The programme kicked off at ten o’clock sharp with Bryony Dixon (Silent Film Curator at the BFI) introducing two shorts and a main feature. First up was The Jest (Dir.Fred Paul, 1921, GB. 13mins) about a man who, in the years after his wife leaves him, pines for her return. Eventually, in response to a newspaper advertisement he has placed, she appears to have come back but all is not as it seems. Although quite atmospheric and building to a surprising climax this short had a somewhat distasteful feel with the increasingly cruel pranks played on the man by his fellow boarding house residents. So there was no sense of sorrow when one of these pranksters got his come-uppance at the end. (This film appears unavailable, either on disc or on-line.)
This was followed by what was clearly one of pianist John Sweeney’s favourite shorts, Barcelona (Dir. J Stevens-Edwards, 1927, GB. 11mins). Any notion that the pop video dates back to the 1970s and 80s is neatly disproved with this film, produced to promote the song Barcelona, written in 1925 by composers Evans and Khan. Introduced by a glove puppet called Alphonse with a cod-Spanish accent (“Lets-a lift-a de roof, it no belong-a to me!!”) it featured a veritable kaleidoscope of images from the band revolving on a giant phonogram record (HMV of course!) to jazz-babes on a beach which could have been the sun-drenched south of France but was more likely the windswept coast of Kent.
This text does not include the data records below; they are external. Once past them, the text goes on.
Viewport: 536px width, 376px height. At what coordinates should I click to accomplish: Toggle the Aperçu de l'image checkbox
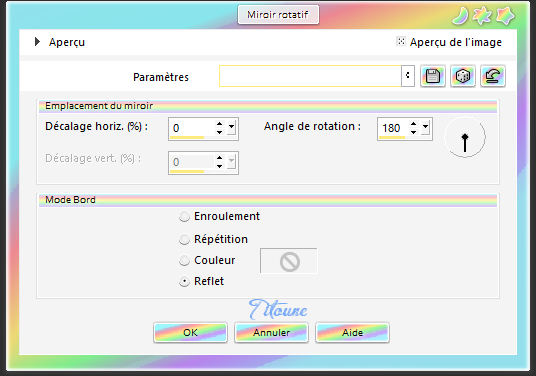pos(401,41)
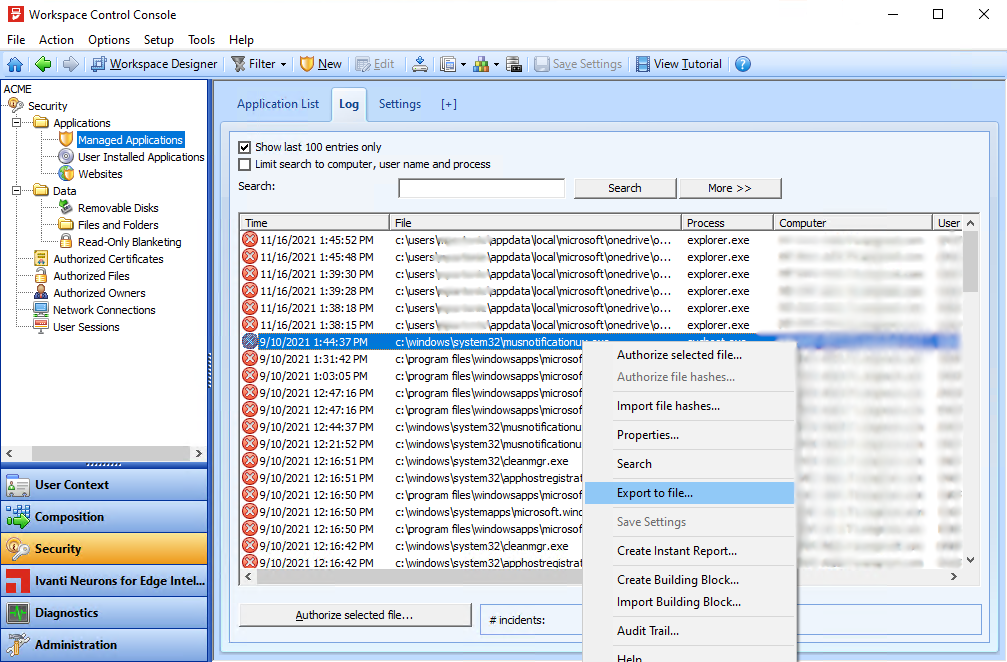1007x662 pixels.
Task: Click the Home icon in the toolbar
Action: pyautogui.click(x=15, y=64)
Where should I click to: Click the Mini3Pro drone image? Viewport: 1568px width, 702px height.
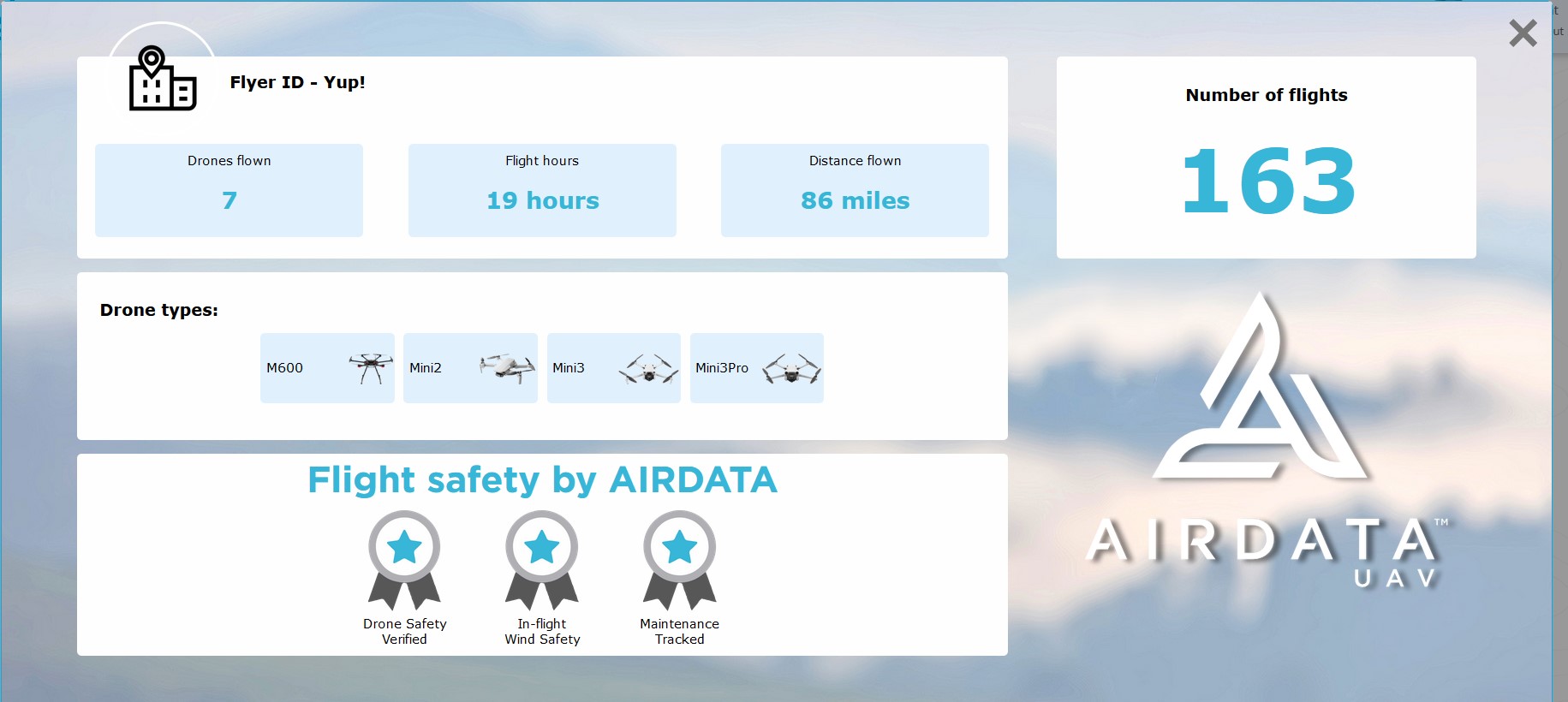click(791, 368)

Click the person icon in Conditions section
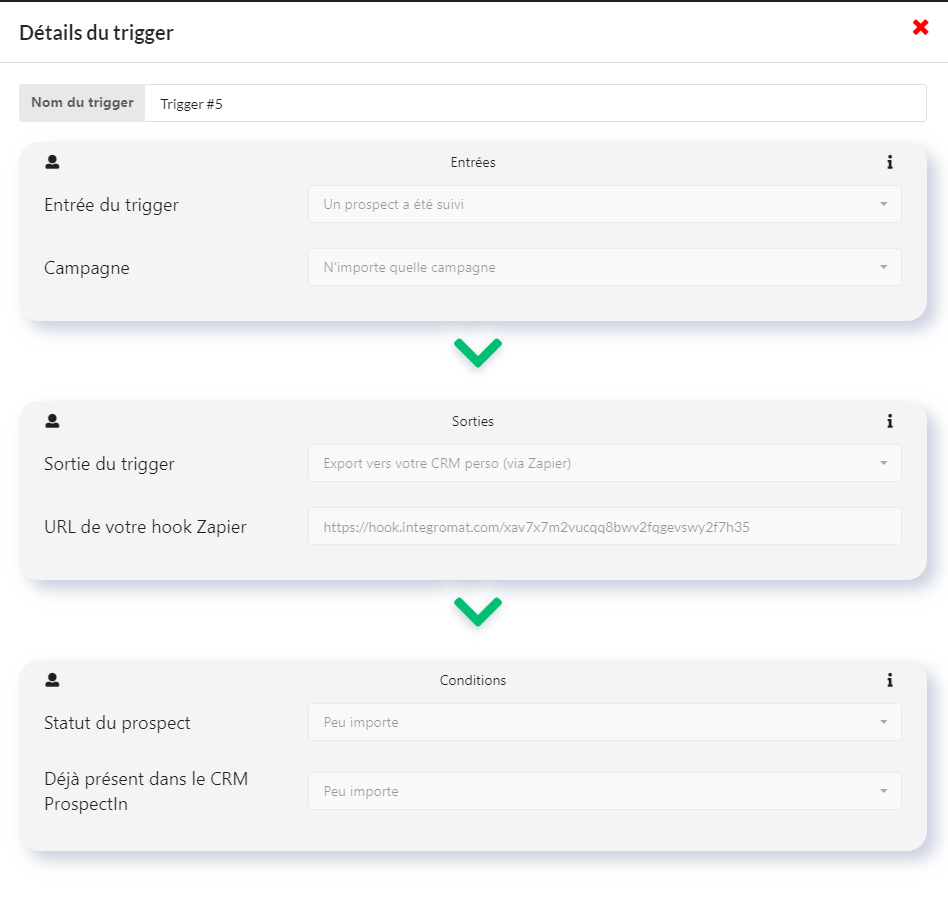[52, 680]
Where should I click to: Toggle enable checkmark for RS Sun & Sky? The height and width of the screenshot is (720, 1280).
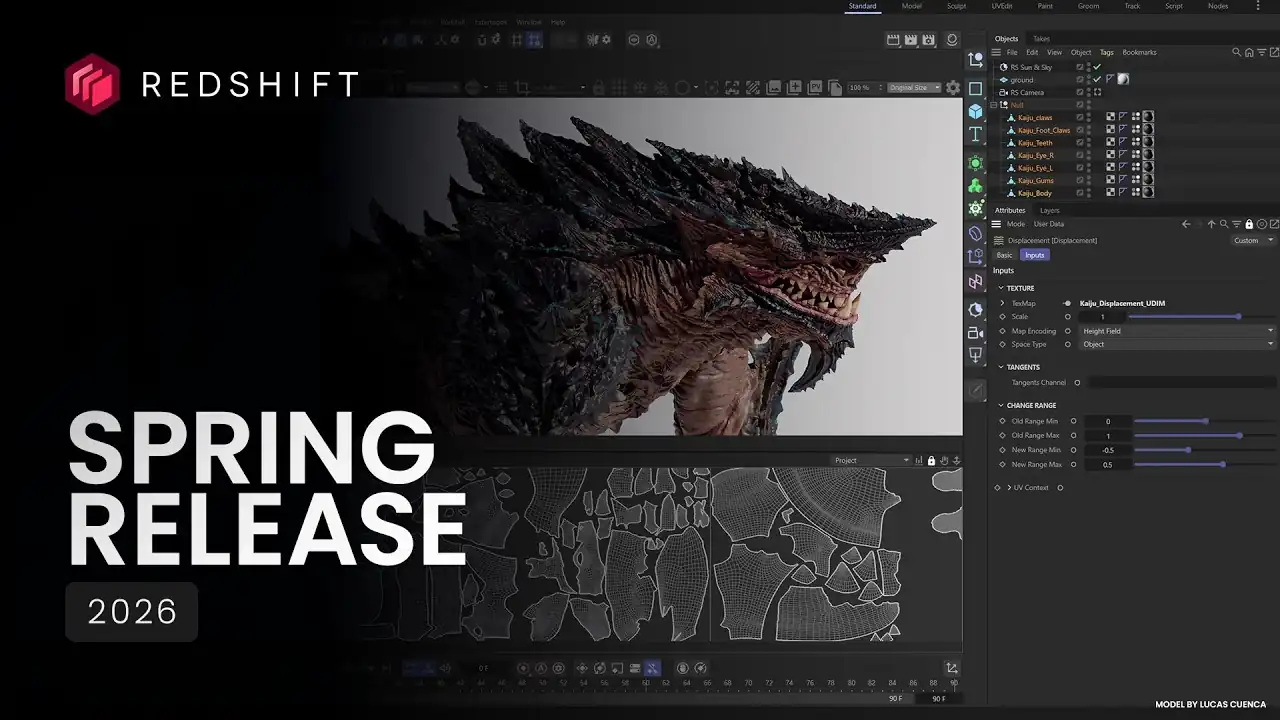coord(1097,67)
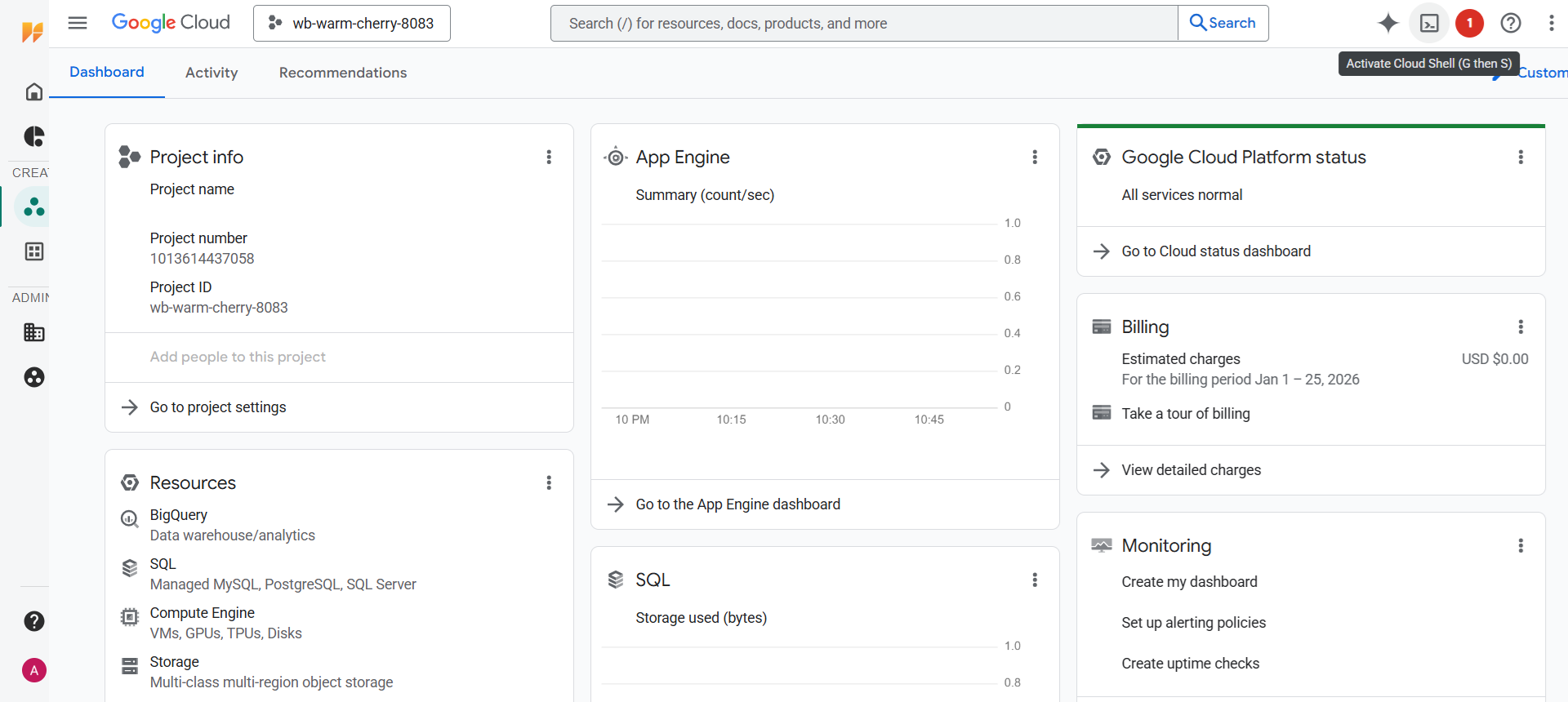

Despite a rousing accompaniment from the said Mr Sweeney, the response to his encouragement to sing along on the chorus was a tad underwhelming. But good fun nevertheless. This was apparently one of a series of twelve ‘Syncopated Melodies’ from the same Producer. It would be nice to see more. (Sadly, I can find no version of this film in any format)
The day’s first main feature was The Head of The Family (Dir H Manning-Haynes, 1922, GB. 60mins). At last years Ken Bio Festival we saw two of a series of Manning-Haynes films based on the stories of W W Jacobs ( A Will and a Way (1922) and The Boatswain’s Mate (1924)) both of which were just wonderful, so the opportunity to see another was hard to resist and boy did it live up to expectations. In this film, a sailor (Robert Letts) pretended to be Mrs Green (Daisy England)’s long lost son in order to protect her from mistreatment by her new husband (Johnny Butt). At first unsure of this course, the sailor was convinced once he set eyes on Mrs Green’s daughter, Betty (Cynthia Murtagh). This film was just a delight. The ensemble acting was top notch, the plot very funny, the location shooting fascinating (possibly somewhere on the north Thames estuary?) and the print quality excellent. One scene in particular stood out, as the sailor expressed his love for Betty he said words to the effect that ‘The month is December, but it feels like May’ and suddenly the bare trees around them burst into blossom, just beautifully done. The tragedy is that these films are so little known. Yet they are caught in a Catch22 situation, so little known because they are virtually unavailable but judged unworthy of wider release due to lack of demand precisely because they are so little known. Come on BFI, surely you can justify release on the BFI Player at the very least!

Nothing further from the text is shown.